RELLING, V.; LIMANSKY, A.S.; JORGELINA MORÁN BARRIO; MUSSI, M.A.; BRAMBILLA, L.; VIALE, A.M.

Colonia

Simposio; 9th International Symposium on the Biology of Acinetobacter.; 2013

Objectives: We previously described a new family of outer membrane (OM) proteins, CarO, present only in members of the Moraxellaceae family of the Gammaproteobacteria and whose members in clinical strains of Acinetobacter baumannii function as OM channels for carbapenem b-lactams and basic amino acids, with a marked preference for ornithine among the latter. Here, we describe the functional characterisation of the CarO homolog present in A. baylyi ADP1 cells concerning its imipenem (IPM) and basic amino acids channel roles. Methods: We constructed a carO deletion mutant (Delta-carO) of the A. baylyi ADP1 strain. Both the wild-type (wt) and the Delta-carO mutant were transformed with plasmid pVIM encoding blaVIM-11 directing production of a metallo-b-lactamase displaying imipenemase activity and secreted to the periplasmic space. The IPM and basic amino acids channel properties of A. baylyi CarO were characterized in both wt and Delta-carO bacteria by analysing IPM degradation kinetics by intact cells in the absence and presence of different competitors including series of different amino acids and polyamines, following procedures applied for whole cells of other bacterial species. Results: Determinations of IPM uptake kinetics at various concentration of this carbapenem in A. baylyi wt whole cells indicated the presence of a saturable specific channel in the OM through which permeation occurs mainly at low IPM concentrations. Moreover, similar procedures indicated significantly decreased IPM permeability and the loss of this channel in Delta-carO mutants of A. baylyi cells.
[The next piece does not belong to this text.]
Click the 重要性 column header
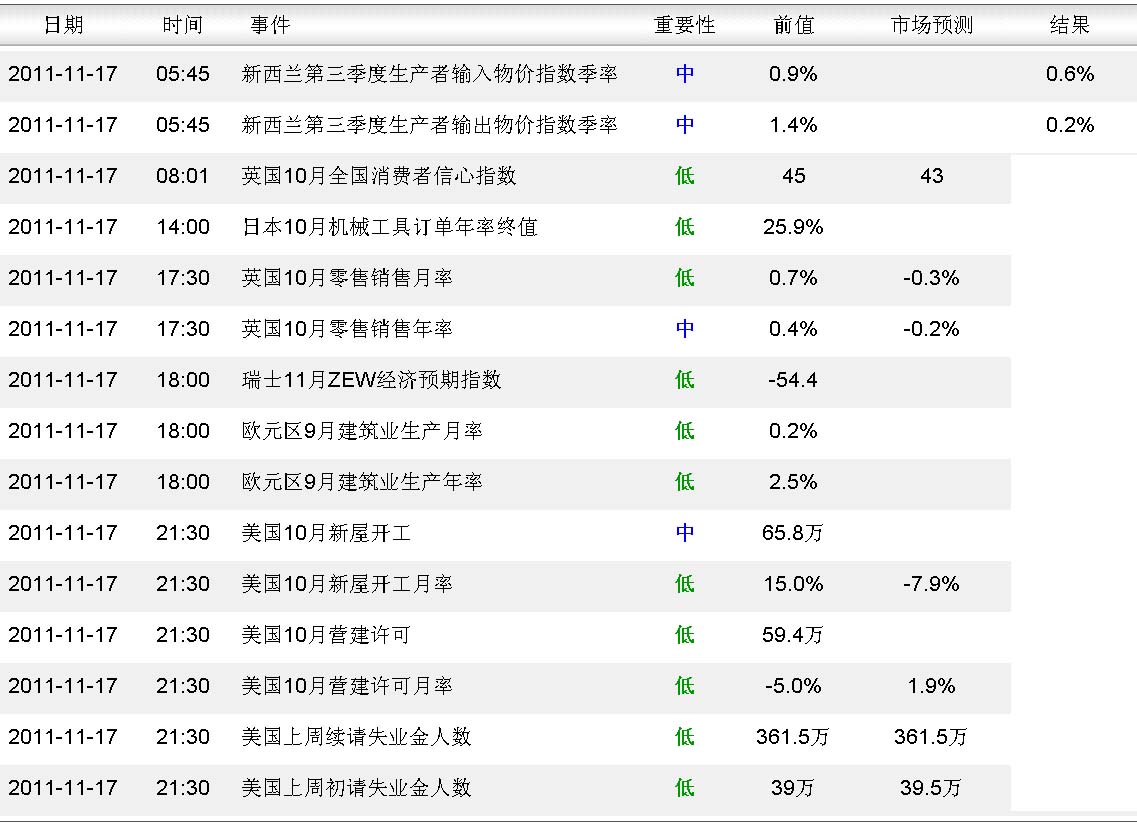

A number of basic amino acids including arginine, ornithine, lysine, and histidine, were effective inhibitors of IPM uptake by A. baylyi wt cells, while other amino acids including glutamate, glutamine, as well as basic polyamines such as putrescine, failed to inhibit IPM uptake. Conclusion: Acinetobacter CarO family members function physiologically as specific OM channels for basic amino acids also allowing the permeation of structurally related carbapenems such as IPM, a feature that acquires clinical relevance when pathogenic members of the genus are concerned and selective pressure by carbapenem therapy is applied to treat infections.